И под горькие думы вспомнила свою трудную жизнь, хворого отца, кашлявшего на печи, измученную работой и горем мать. Потом – похороны отца и следом матери, три года в работницах в семье дяди, материна брата. Семья была большая и жила с хлеба на квас. Дядя выдал ее замуж за парня из той же деревни. Не успели обжиться в избе мужнина отца, как Матрена в двадцать лет осталась вдовой с дитем на руках.
Они в то время были на оброке, да еще платили гужевую повинность. Барин жил в Питере, но с каждого хозяйства требовал гужевую повинность. По первопутку надо было везти хлеб из Чудова монастыря в столицу. С обозом пошел и Матренин Иван, да так и не вернулся: загинул в дороге – по тонкому льду утонул в реке вместе с конем. Дочка Катюшка на первом году была. Как вдовой молодухе хозяйство вести, да еще без лошади? Вот и пришлось принять в дом Кирилу-то. Про того и раньше нехорошая слава шла: ленивый мужик и к вину сильно горазд. Но что было делать, с дитем-то кто добрый замуж возьмет…
Матрена баба смирная, сговорчивая, обаял он ее, насулил семь верст до небес. Поверила она ему, обвенчались, стали жить. Но толку от него оказалось мало, работать он не любил, был хвастлив до невозможности, занозист и любил выпить. Через пять лет родился Павлушка. Матрена надеялась, что Кирила образумится наконец, станет путем хозяйство вести – на некоторое время на него находили такие порывы. Даже лошаденку приобрели, и хоть худо, но жили своим домом. А вот дернула же нелегкая ехать сюда! Продали избушку, посадили ребят на телегу и поехали. Деньги за избушку разошлись мигом – бог весть куда.

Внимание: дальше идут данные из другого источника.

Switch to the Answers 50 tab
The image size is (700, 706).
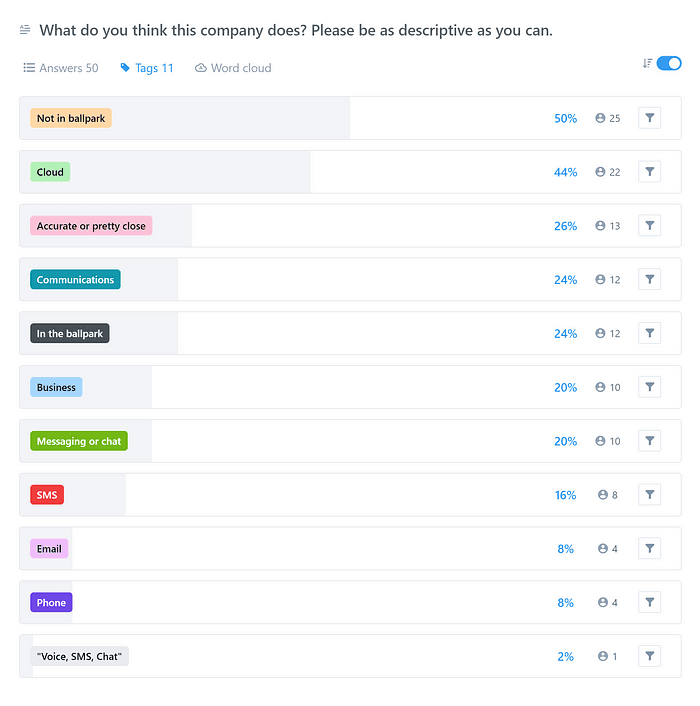click(x=61, y=68)
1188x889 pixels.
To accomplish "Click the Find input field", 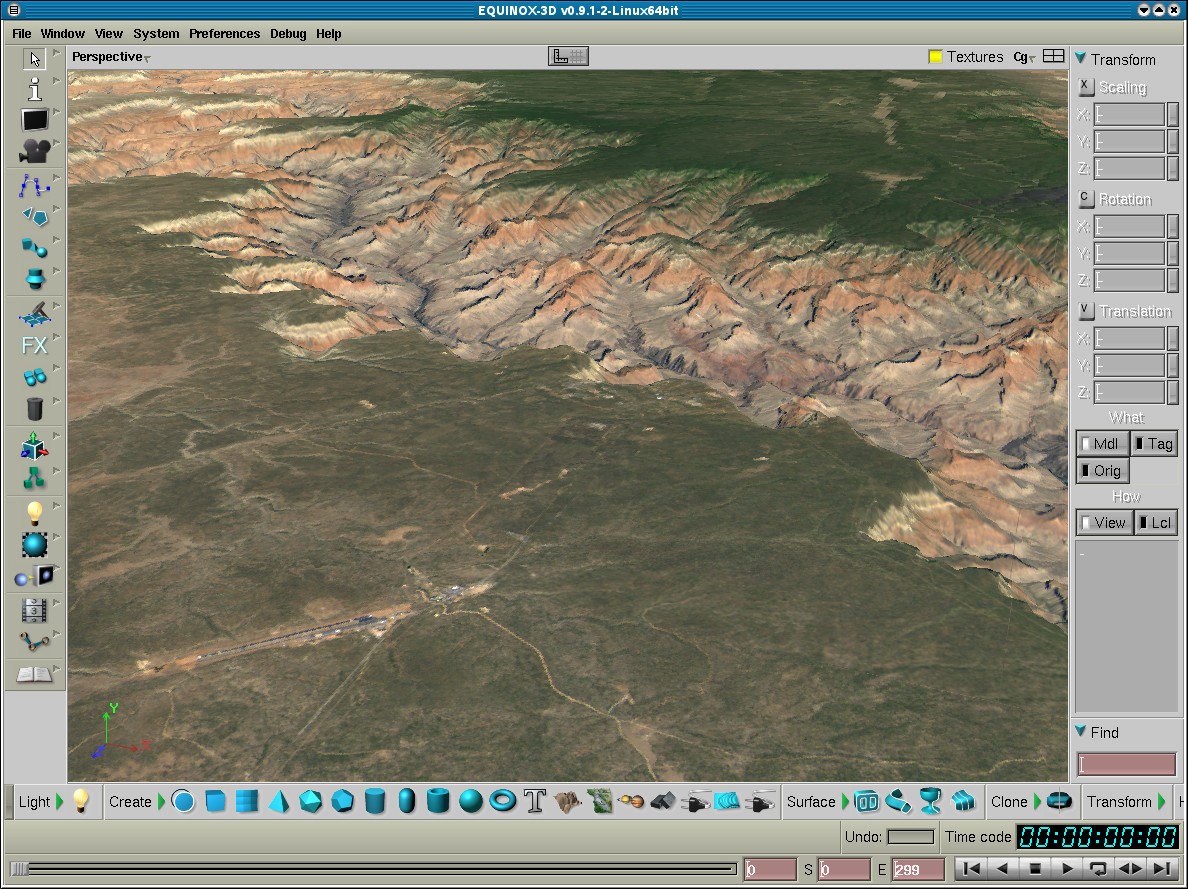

По приезде в Прядеину Кирила продал лошаденку и вырученные деньги пропил. Куда деваться? Денег нет и жить негде. Пошли в работники к Игнату Кузнецову, поселились у него в малухе, хорошо хоть, что к этому времени ребята уж большенькими стали.
Да хозяин попался не только сам по себе скряга скрягой, но при случае не прочь был прихватить чужое. Был у него сын Федька, отпетый наглец и охальник. Что отец, что сын – одна порода-то – одинаково стремились разбогатеть, да чтоб поскорее. Двадцатилетний Федька с бычьей настойчивостью стал привязываться к новой работнице, даже замуж взять сулился.
Катьке шел восемнадцатый год, и хотя она раньше не слыла красавицей, но к этой поре выправилась. Ее серые ясные глаза смотрели из-под черных бровей весело и открыто. Темно-русая, почти черная коса опускалась ниже талии. Курносый носик не портил ее лица, а пухлые яркие губы и ямочки на щеках придавали ее лицу особую привлекательность. Девка она была веселая, никогда не унывала, что из бедности, хорошо пела и плясала.
Ей никогда еще не приходилось встречать таких нахальных парней, и она попросту боялась этого двадцатилетнего верзилу с его руками-граблями и наглыми зелеными глазами. От Федьки нигде не было спасу – ни на покосе, ни на Игнатовом подворье.
Когда уже невмоготу стало, она пожаловалась матери. Та поохала, повздыхала, намекнула было хозяину, но толку не вышло… Как-то, уж весной, дочь с плачем призналась матери, что беременна. Кирила, по обыкновению, напился. Учинил разгром в избе, отдубасил Матрену, выгнал из дому ни в чем не повинного Павлушку и исхлестал вожжами дочь. Пьяный родитель пошел к хозяину. Тот с помощью сына вышвырнул его из избы, как худого котенка.
Назавтра Кирила пошел к хозяину уже трезвым, но дальше порога его не пустили. Хуже того, Игнат выгнал работников из своей малухи, в которой они жили: «Идите куда хотите вместе со своей девкой-потаскухой!»
Кирила пригрозил пожаловаться старосте и потребовал платы за работу, пусть не за полный год. Игнат вынес полпуда муки, бросил ему под ноги, с тем и выгнал за ворота.